The task: Print the lines from the one containing "Task: Click the green maximize window dot" through the end of the listing below, exactly as written. Any pictures stay out.
===== Data extract
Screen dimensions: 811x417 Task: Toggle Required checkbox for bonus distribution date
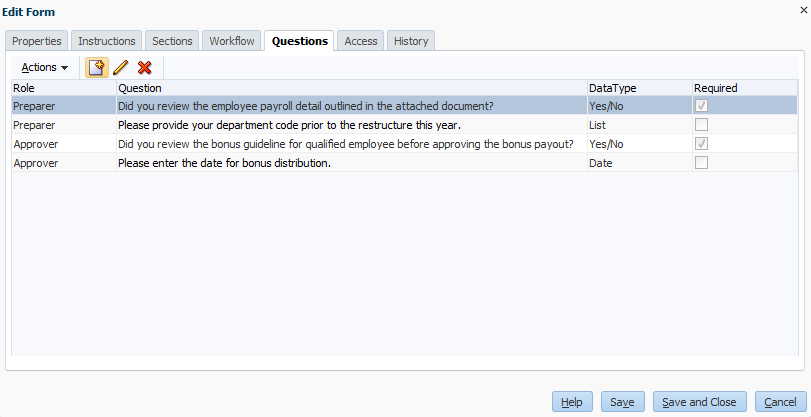[x=701, y=163]
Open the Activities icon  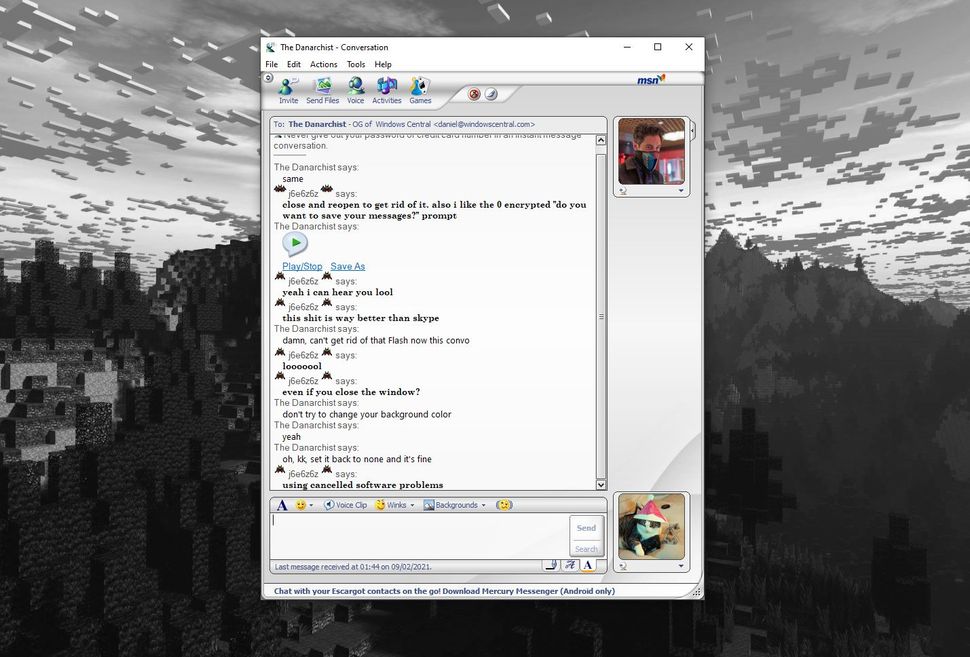pos(387,88)
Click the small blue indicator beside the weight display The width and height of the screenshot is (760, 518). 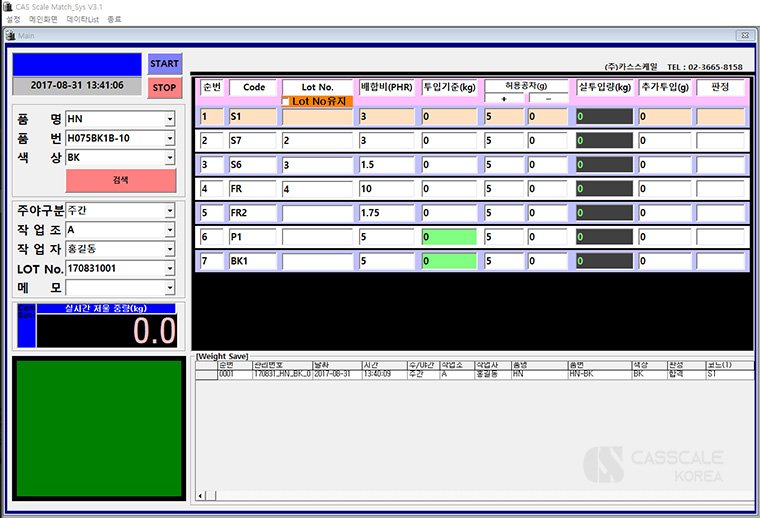click(25, 325)
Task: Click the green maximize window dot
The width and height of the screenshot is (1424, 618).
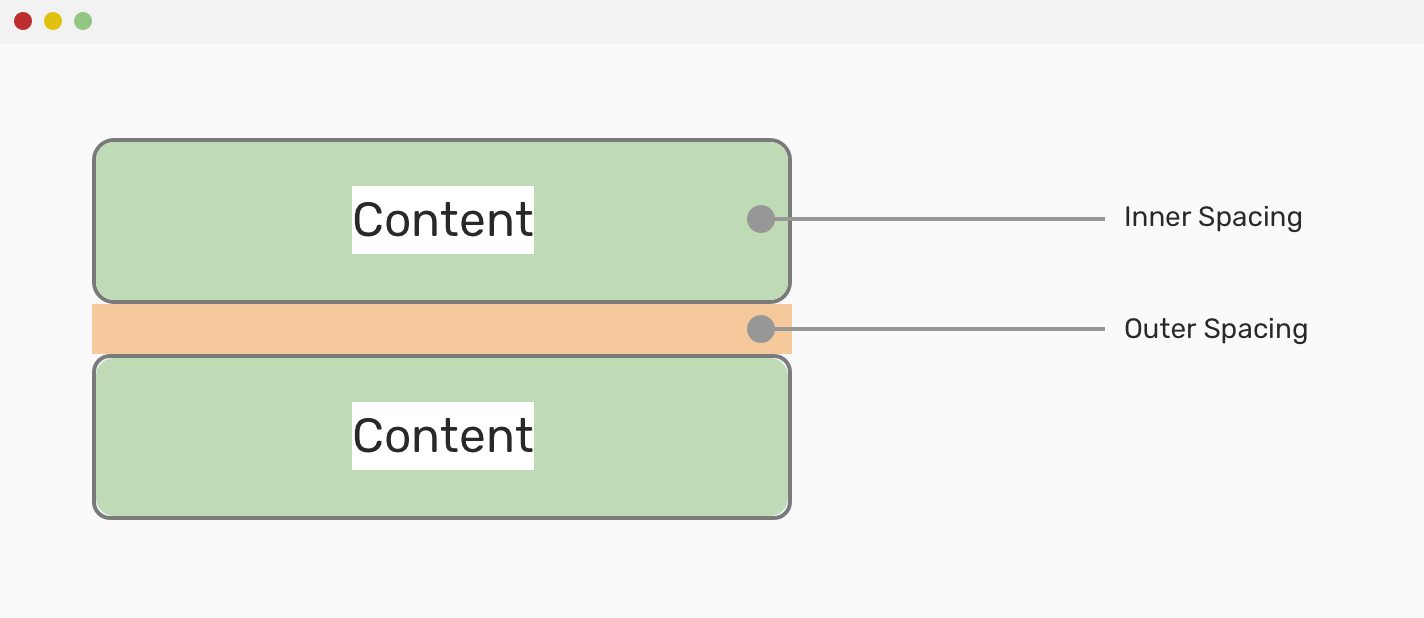Action: (x=83, y=21)
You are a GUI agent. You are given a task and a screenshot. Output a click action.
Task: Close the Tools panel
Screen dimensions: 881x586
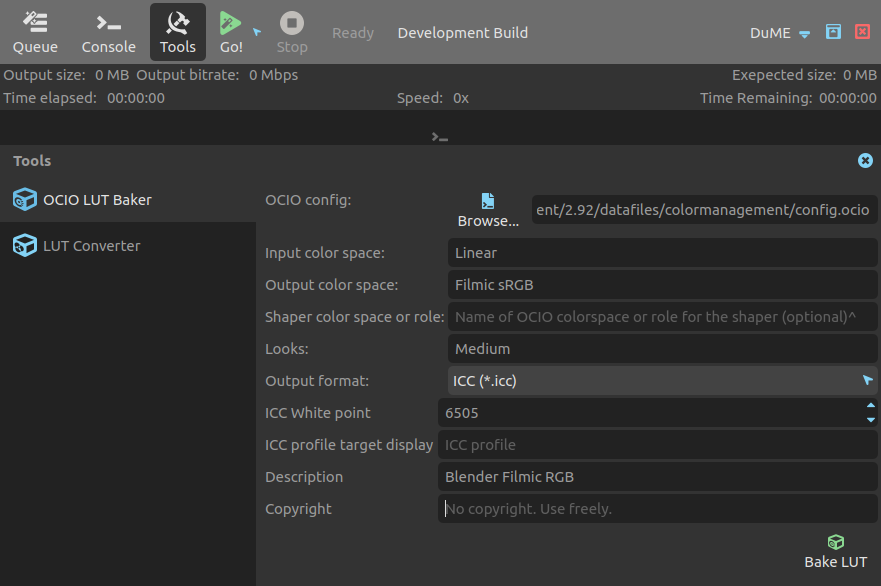[x=865, y=161]
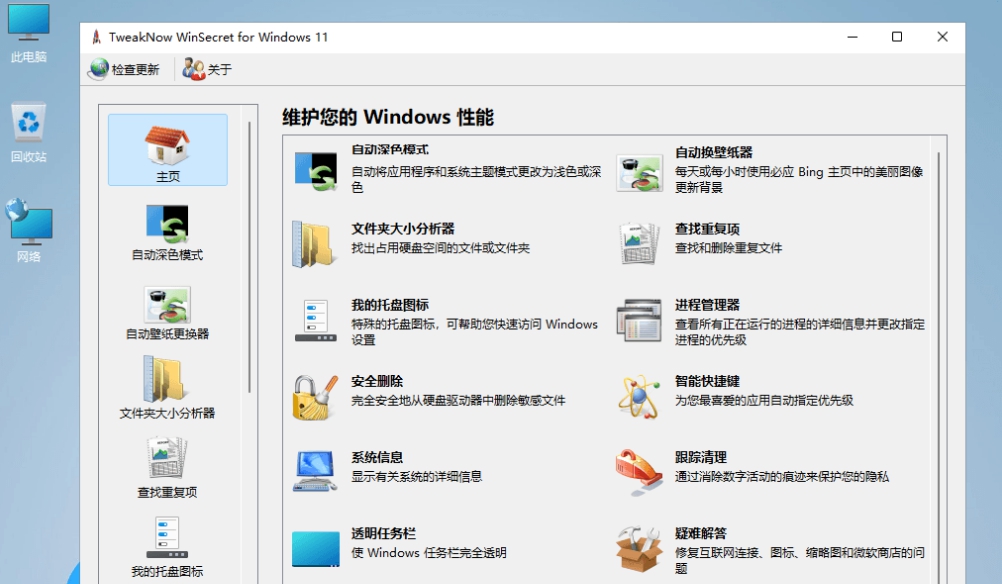Image resolution: width=1002 pixels, height=584 pixels.
Task: Select 主页 house icon in sidebar
Action: (167, 150)
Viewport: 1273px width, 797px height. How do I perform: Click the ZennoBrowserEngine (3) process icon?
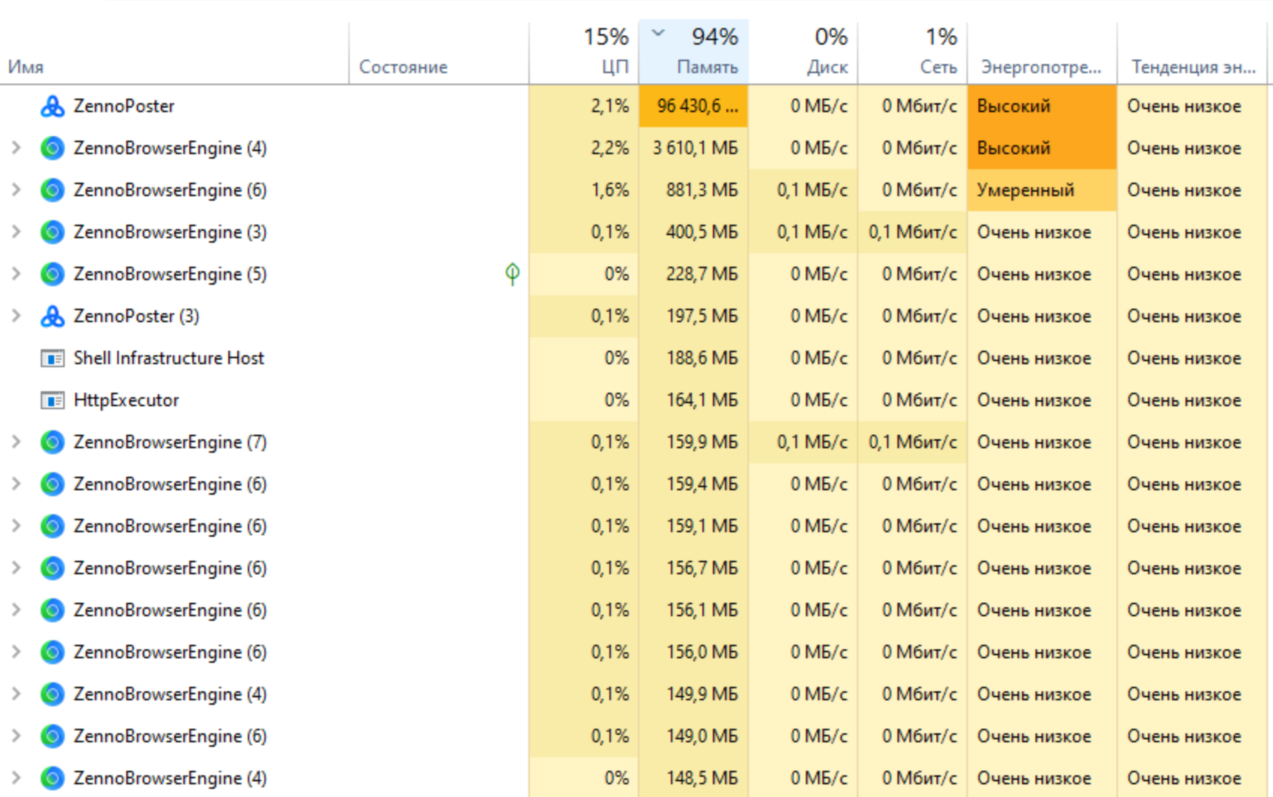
==========
Finished task:
Task: Click the green maximize window dot
The width and height of the screenshot is (1424, 618).
Action: (x=83, y=21)
You are a GUI agent. You are given a task and a screenshot. Output a click action.
Task: Close the Tools panel
Screen dimensions: 881x586
[x=865, y=161]
Image resolution: width=1002 pixels, height=584 pixels.
Task: Select 主页 house icon in sidebar
Action: (167, 150)
Viewport: 1273px width, 797px height. How do I perform: Click the ZennoBrowserEngine (3) process icon?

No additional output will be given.